*Problems to solve*.
1) Please repeat, word for word, the part of the column on Manchester United and Mason Greenwood that opens with the words containing "The Mason Greenwood" and closes with "charges in February.".
2) Carry on the column about Manchester United parting company with Mason Greenwood from where it stops.

*Reading passage*.
The Mason Greenwood story shows that Manchester United’s only ‘duty of care’ is towards itself

Mason Greenwood arrives at Manchester Crown Court on 21 November 2022.
‘Reaching the decision has taken the club six months of what is known in technical investigative terms as “pissing about”.’ Mason Greenwood Photograph: Adam Vaughan/EPA

Manchester United have decided to lovingly and supportively part company with the forward Mason Greenwood. Greenwood was accused of attempted rape, assault, and controlling and coercive behaviour, until the complainant withdrew her cooperation, new material came to light, and the CPS dropped the charges in February.

Reaching the decision has taken the club six months of what is known in technical investigative terms as “pissing about”, and was communicated to fans on Monday afternoon by the chief executive, Richard Arnold, in an “open letter”. Were the open letter format not notoriously mad enough, Arnold seems to have decided to write his in the tone of Gwyneth Paltrow’s “consciously uncoupling” statement.

*Information shown*.
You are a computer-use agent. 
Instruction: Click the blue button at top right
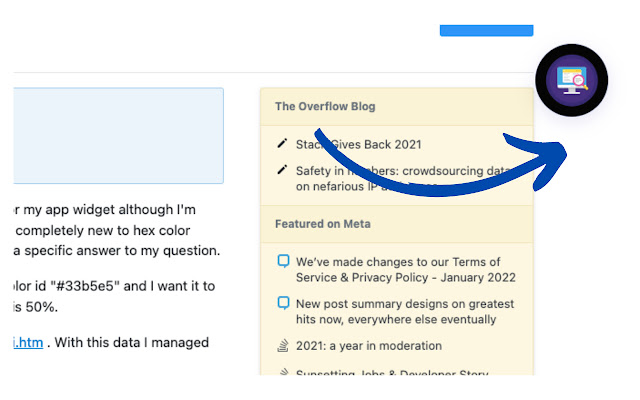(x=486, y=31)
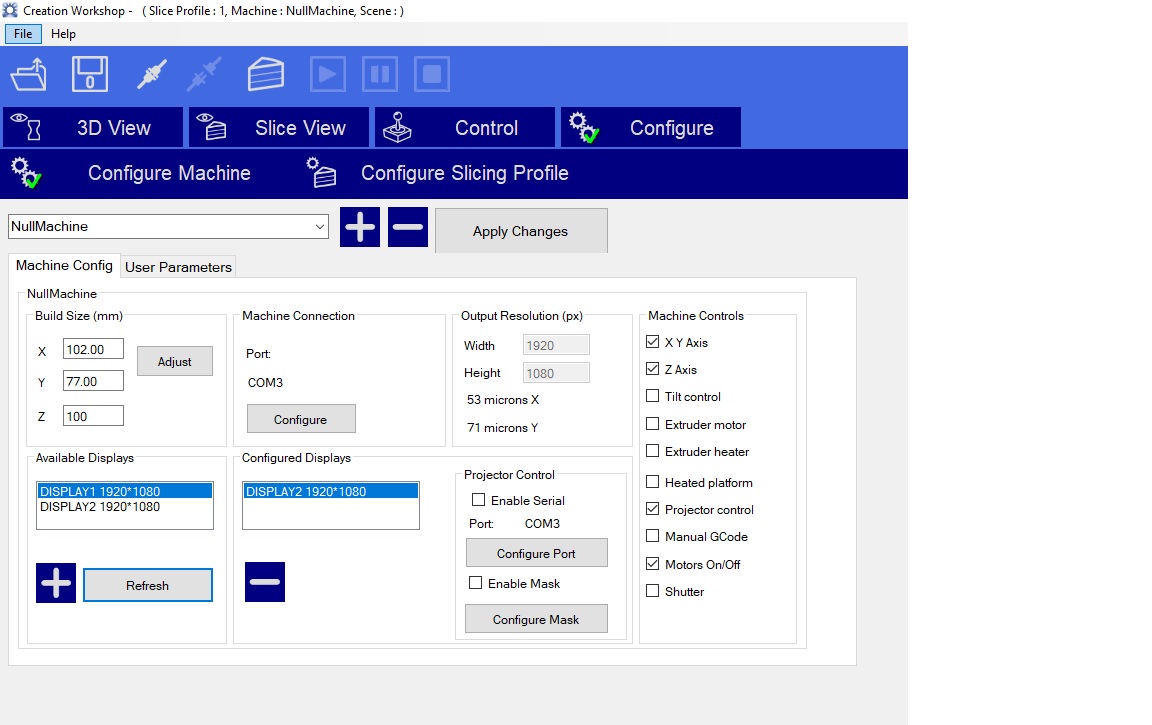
* * *
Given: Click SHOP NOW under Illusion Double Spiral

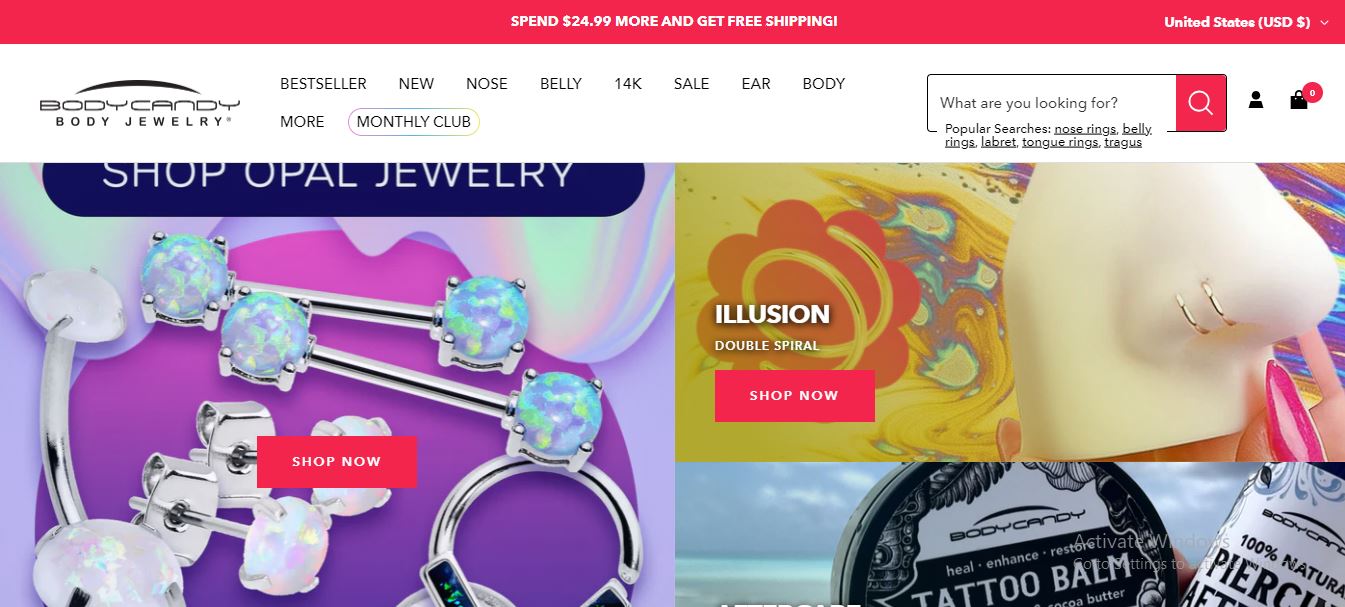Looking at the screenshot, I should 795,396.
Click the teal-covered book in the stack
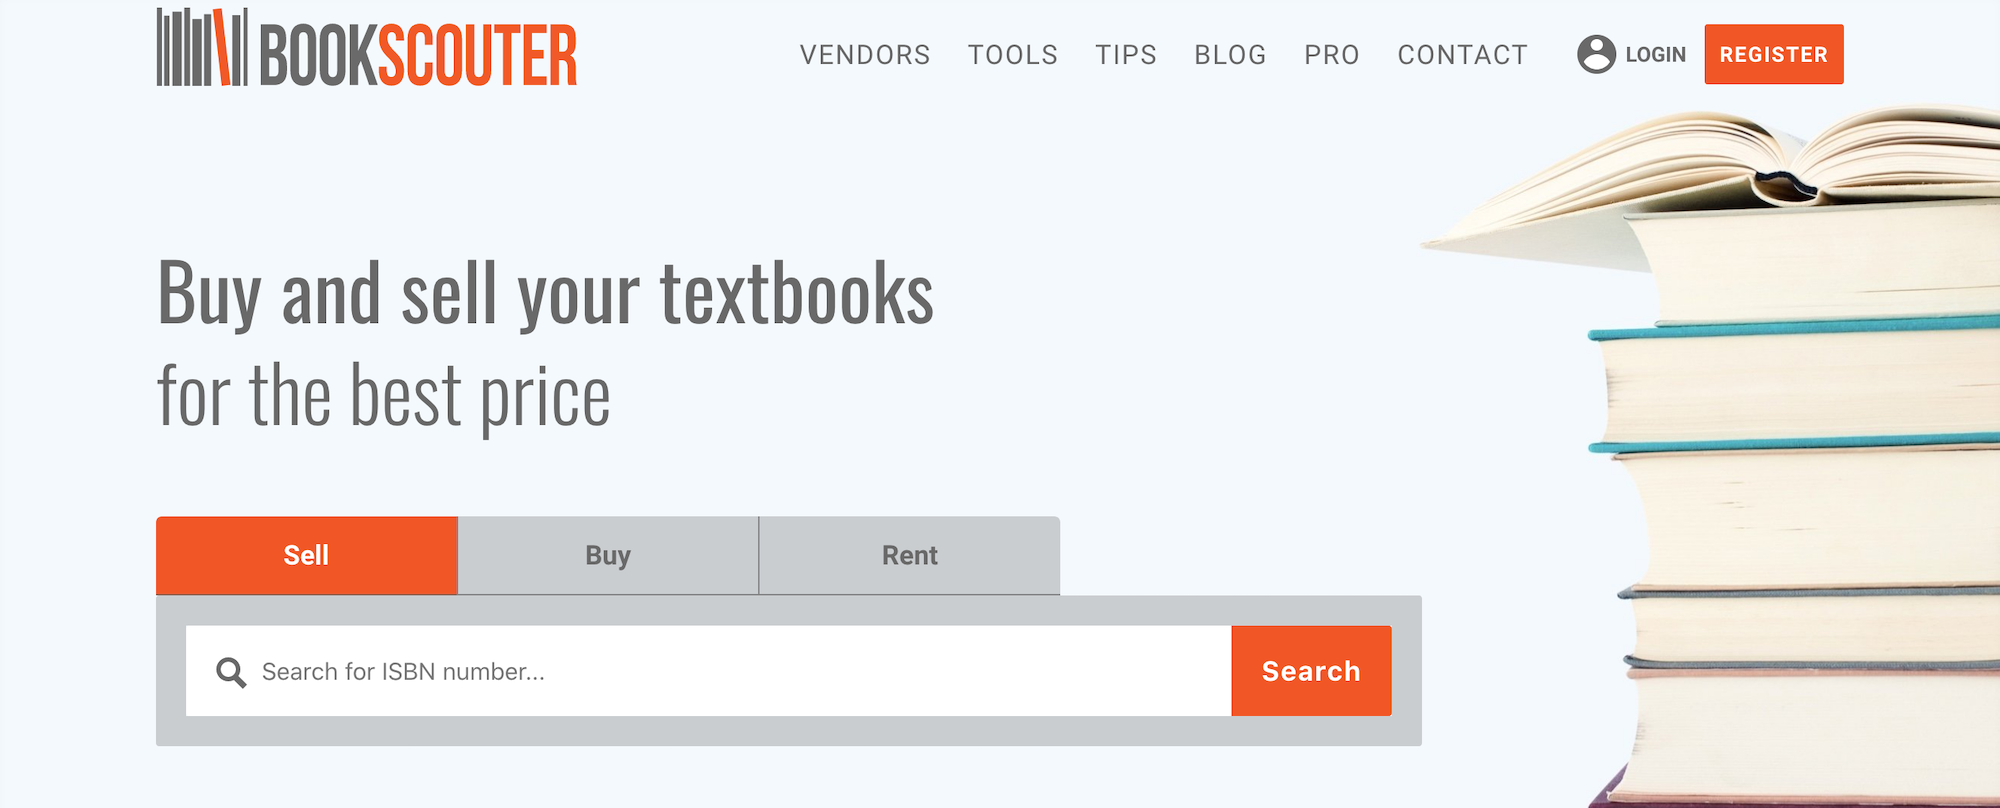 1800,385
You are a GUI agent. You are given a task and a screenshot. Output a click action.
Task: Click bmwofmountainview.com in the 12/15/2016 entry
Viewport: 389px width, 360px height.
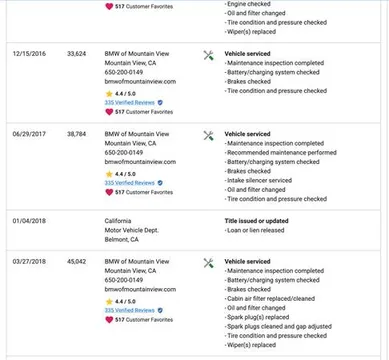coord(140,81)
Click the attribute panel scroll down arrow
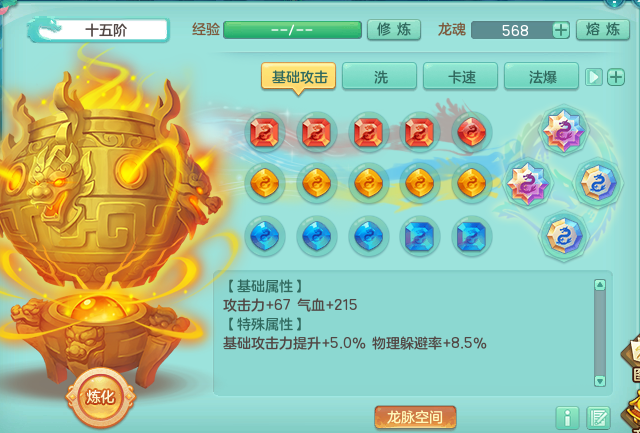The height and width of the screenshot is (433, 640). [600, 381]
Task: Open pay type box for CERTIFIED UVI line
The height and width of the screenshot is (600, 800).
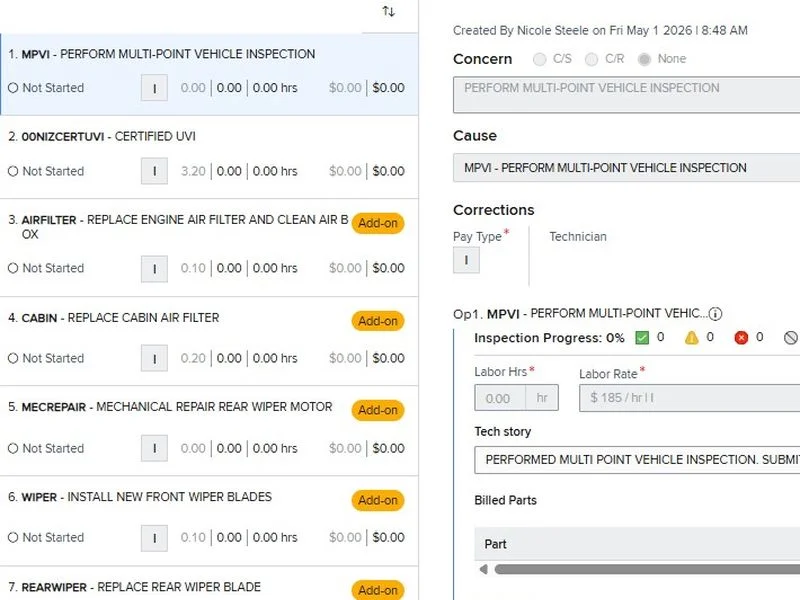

*Task-by-task results*.
1)
The Mason Greenwood story shows that Manchester United’s only ‘duty of care’ is towards itself

Mason Greenwood arrives at Manchester Crown Court on 21 November 2022.
‘Reaching the decision has taken the club six months of what is known in technical investigative terms as “pissing about”.’ Mason Greenwood Photograph: Adam Vaughan/EPA

Manchester United have decided to lovingly and supportively part company with the forward Mason Greenwood. Greenwood was accused of attempted rape, assault, and controlling and coercive behaviour, until the complainant withdrew her cooperation, new material came to light, and the CPS dropped the charges in February.

2)
No matter that there were reportedly strong indications that the diametrically opposite decision to retain Greenwood was on the verge of being taken last week, only for the club to seemingly U-turn in the face of widespread outcry from a range of quarters, including sections of the fanbase, domestic violence charities and MPs. Are these people “stakeholders”, in the bromidic parlance of Arnold and the rest of the Old Trafford C-suite? They certainly and rightly seemed to be sharpening the stakes they were holding. Having blathered on in his open letter about “the unity we are seeking within the club”, Richard would like fans to know that as far as Mason and the alleged victim are concerned, the football club is committed to “help them rebuild and move forward positively with their lives”.

So completely out of his depth with this way of talking is former accountant Richard that he sounds like Succession’s Cousin Greg at the congressional committee hearing, caught in the headlights and hoping hifalutin language will figleaf his inadequacies. “If it is to be said, so it be … so it is,” flails Greg. “I merely wish to answer in the affirmative … fashion.” After a quizzical pause, his interrogator says: “You can speak to us normally.”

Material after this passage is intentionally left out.